How to complete this task:
Exact duplicates of the lines from the top of the data through the line containing "Given: Click the" are needed, with every picture left out.

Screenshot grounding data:
********************

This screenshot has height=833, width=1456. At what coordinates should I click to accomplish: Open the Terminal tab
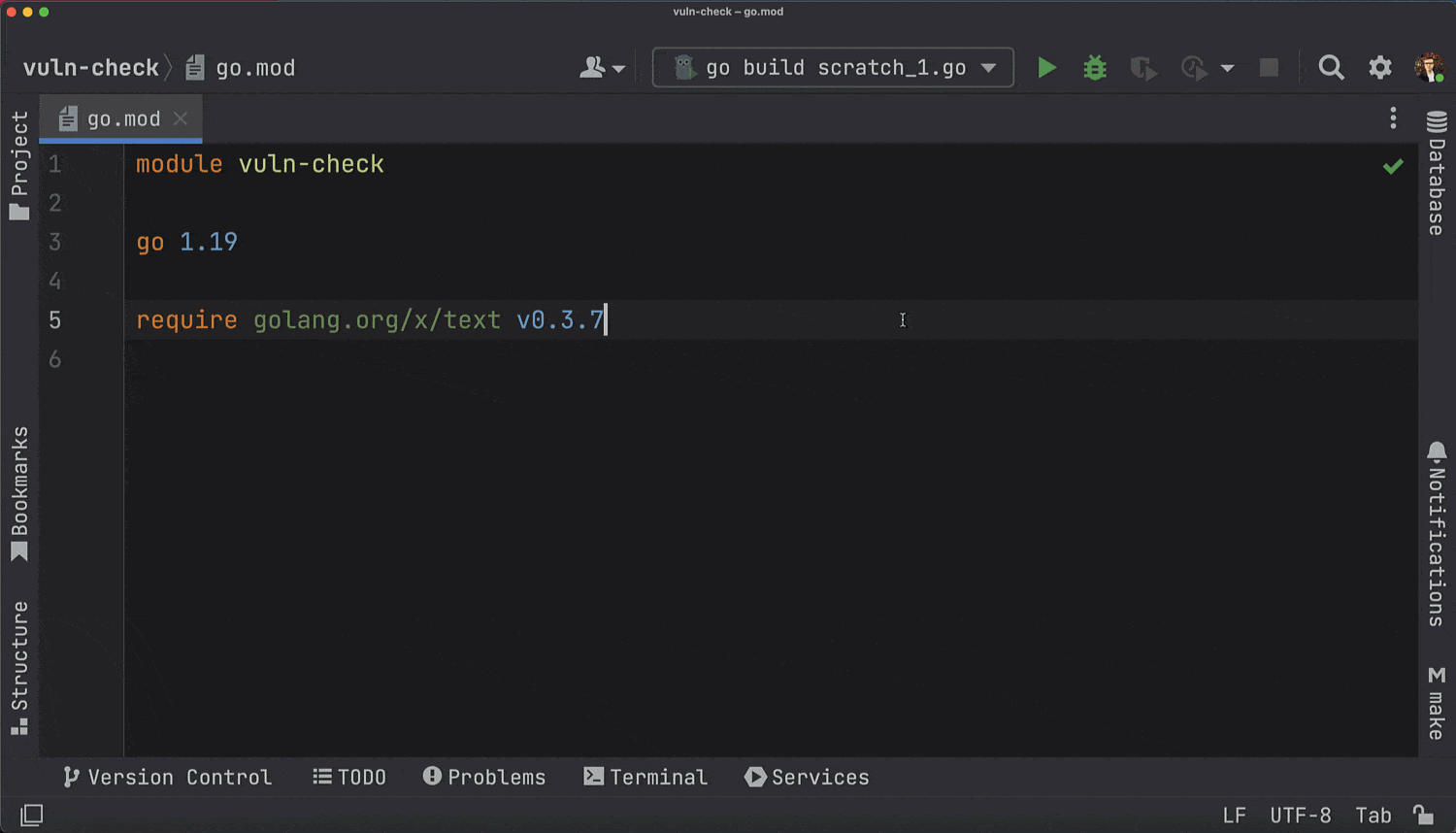(645, 777)
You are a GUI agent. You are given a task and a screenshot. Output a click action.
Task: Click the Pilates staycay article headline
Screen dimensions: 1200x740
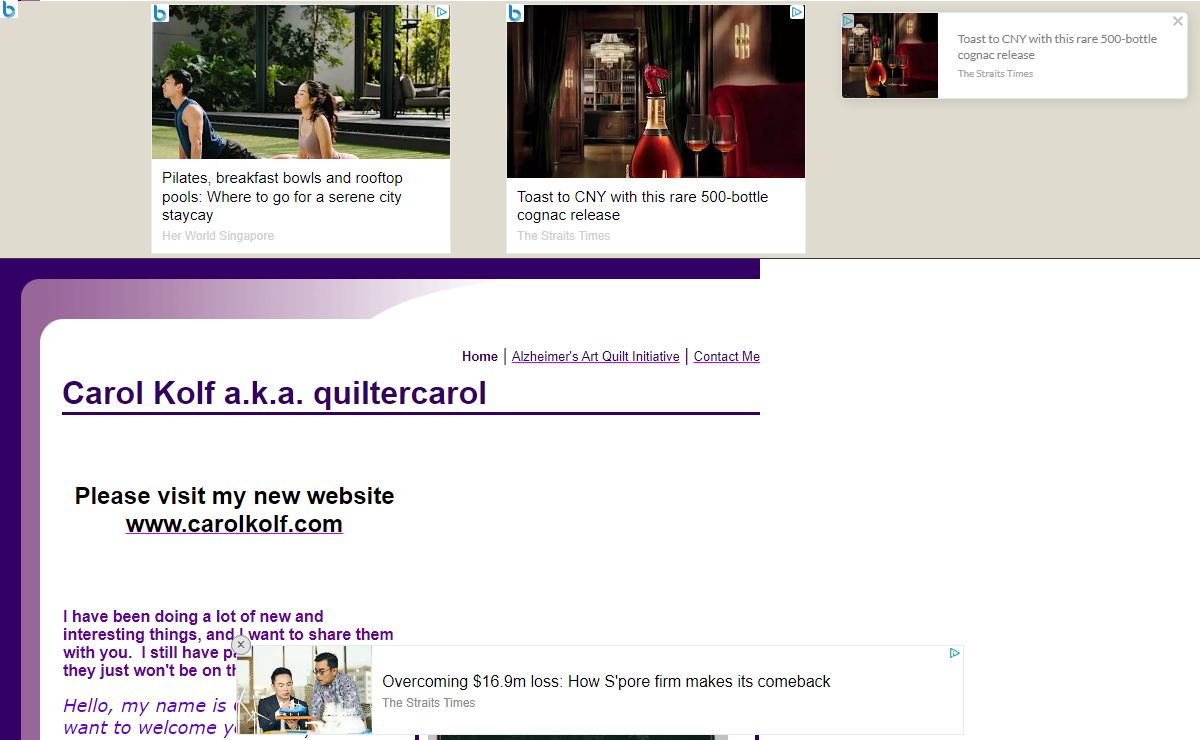click(282, 196)
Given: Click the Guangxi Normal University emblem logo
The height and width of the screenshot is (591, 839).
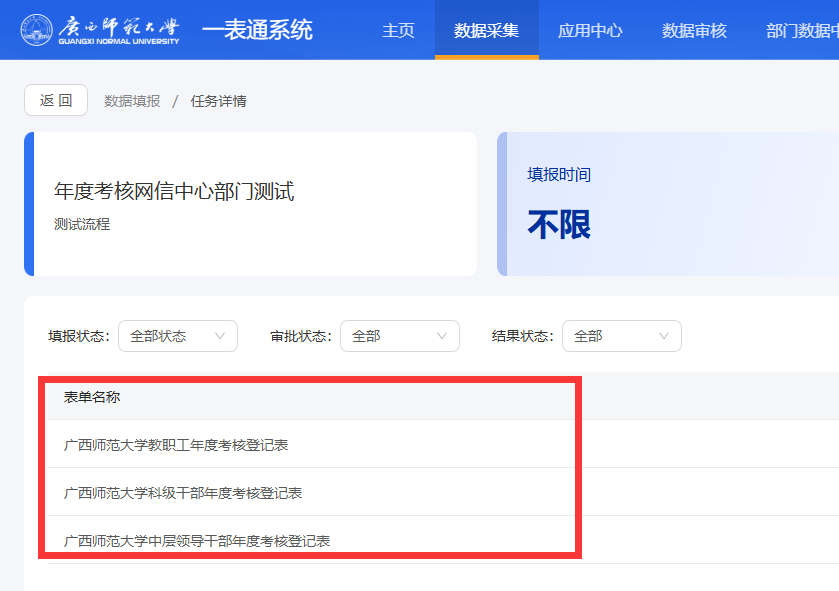Looking at the screenshot, I should [36, 30].
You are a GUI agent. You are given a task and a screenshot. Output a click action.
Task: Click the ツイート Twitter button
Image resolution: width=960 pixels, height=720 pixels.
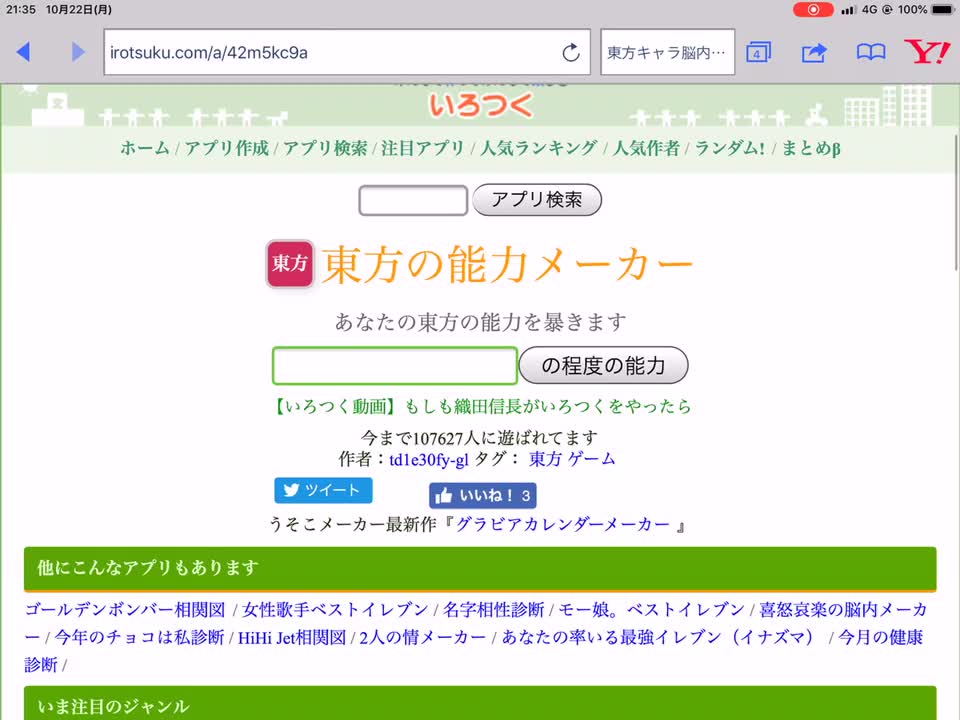323,490
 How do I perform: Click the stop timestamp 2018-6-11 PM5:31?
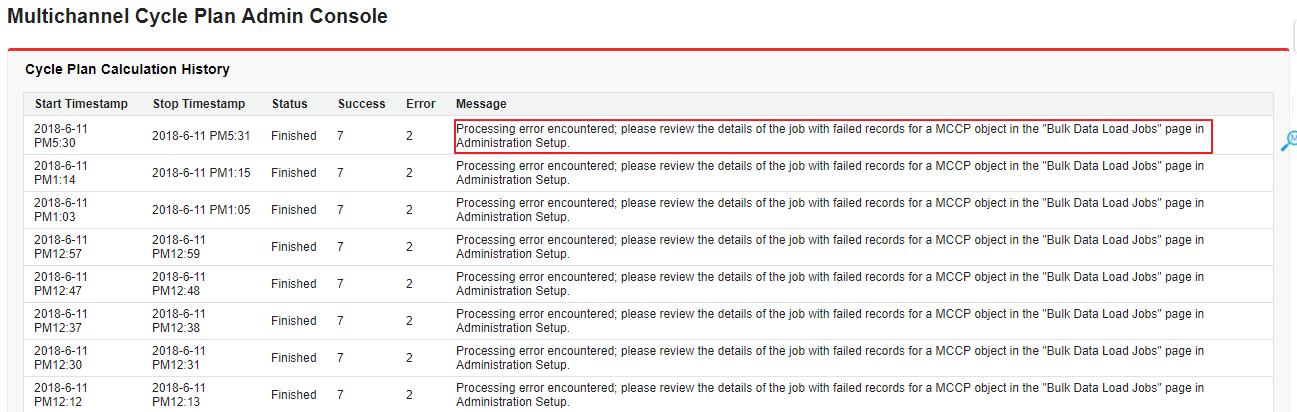(201, 136)
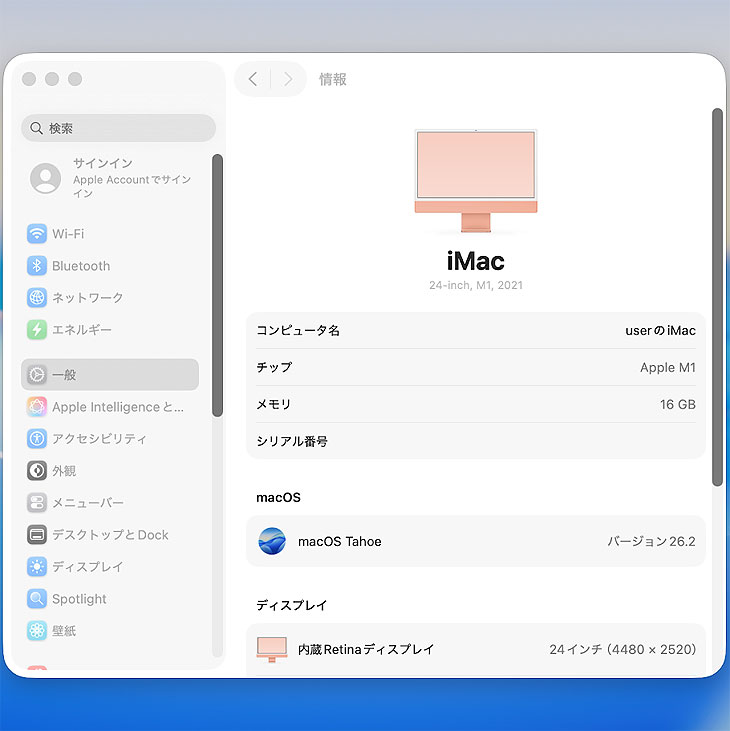Screen dimensions: 730x731
Task: Click サインイン Apple Account link
Action: point(118,178)
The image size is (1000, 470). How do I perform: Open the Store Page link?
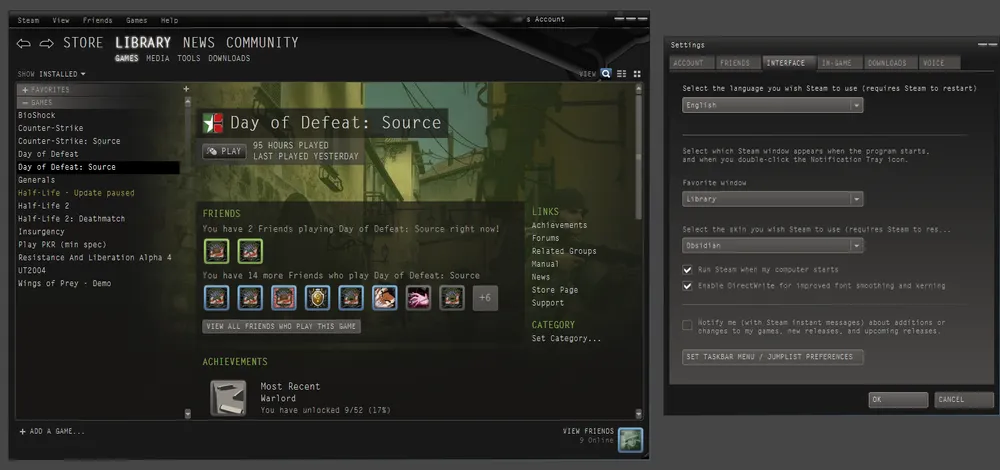(553, 290)
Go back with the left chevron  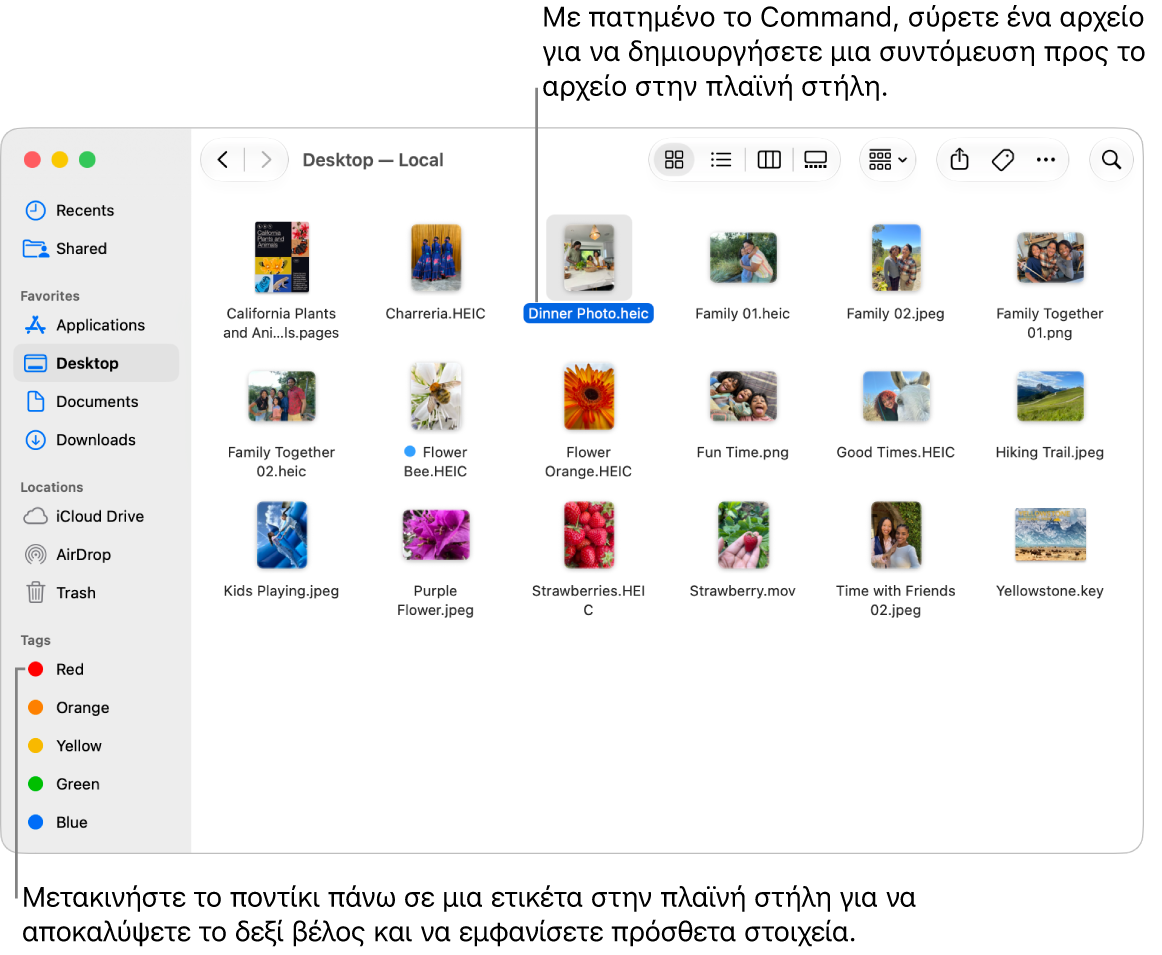[222, 160]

********************

Answer to the exercise:
This screenshot has height=833, width=1456. At what coordinates should I click to accomplish: Open the Terminal tab
(645, 777)
You are a GUI agent. You are given a task and a screenshot. Output a click action.
Task: Click the Pilates staycay article headline
Screen dimensions: 1200x740
click(282, 196)
Given: Click the Guangxi Normal University emblem logo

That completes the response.